## [DATA]
+++

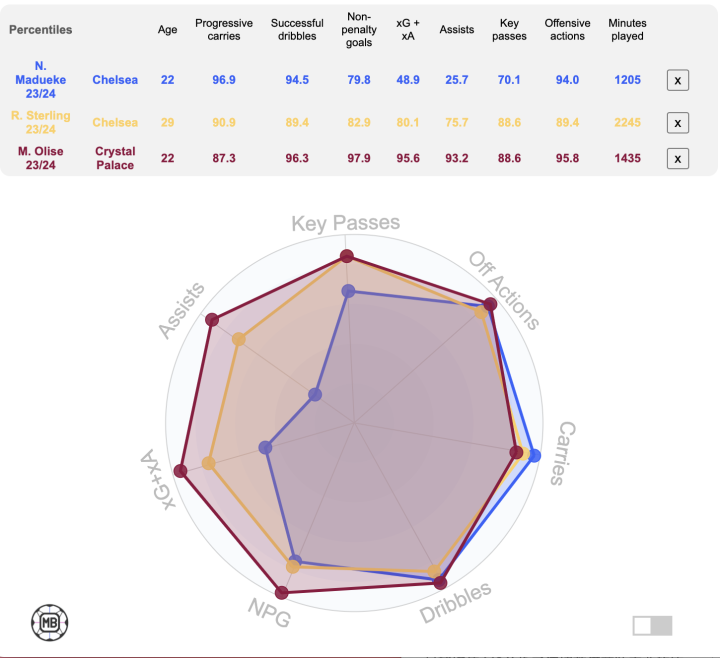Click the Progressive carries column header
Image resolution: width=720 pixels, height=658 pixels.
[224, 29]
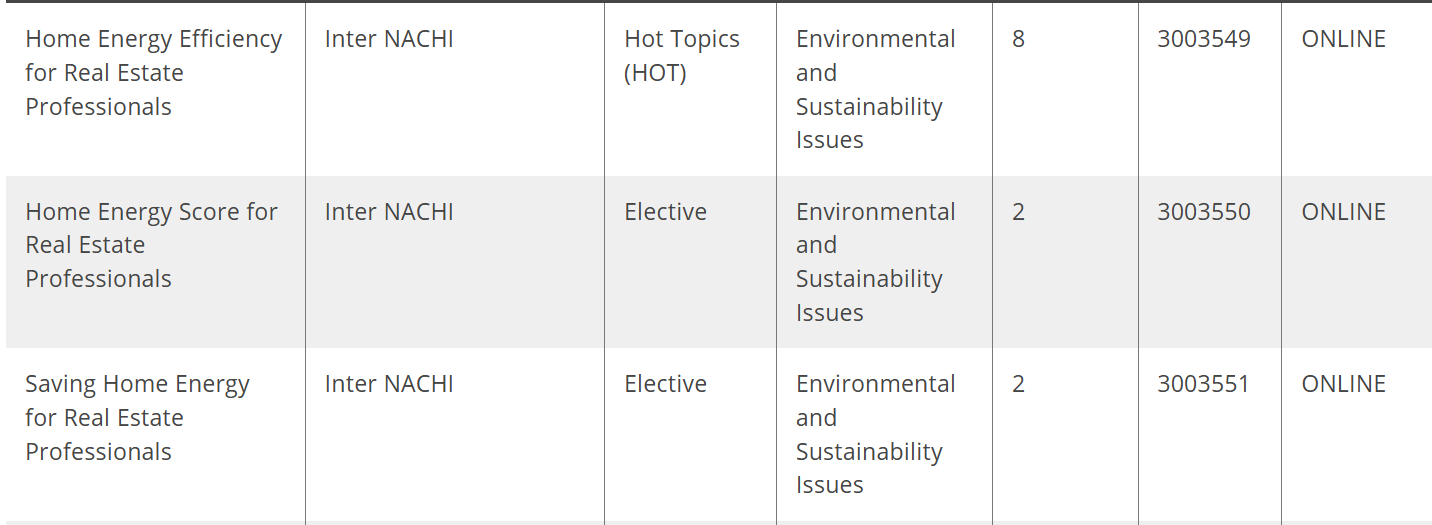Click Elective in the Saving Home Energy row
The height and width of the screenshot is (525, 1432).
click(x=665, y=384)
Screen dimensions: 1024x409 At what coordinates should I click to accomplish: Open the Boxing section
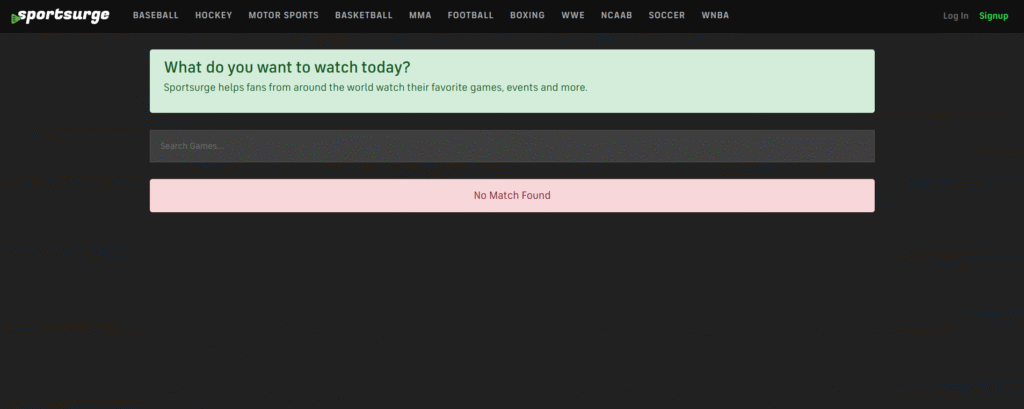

+++

Print every line of the rows above word for word, omitting the pictures.

## [EXERCISE ANSWER]
Click the Progressive carries column header
Image resolution: width=720 pixels, height=658 pixels.
[224, 29]
Click Elective in the Saving Home Energy row
The height and width of the screenshot is (525, 1432).
click(x=665, y=384)
Screen dimensions: 1024x409 At what coordinates should I click to accomplish: Open the Boxing section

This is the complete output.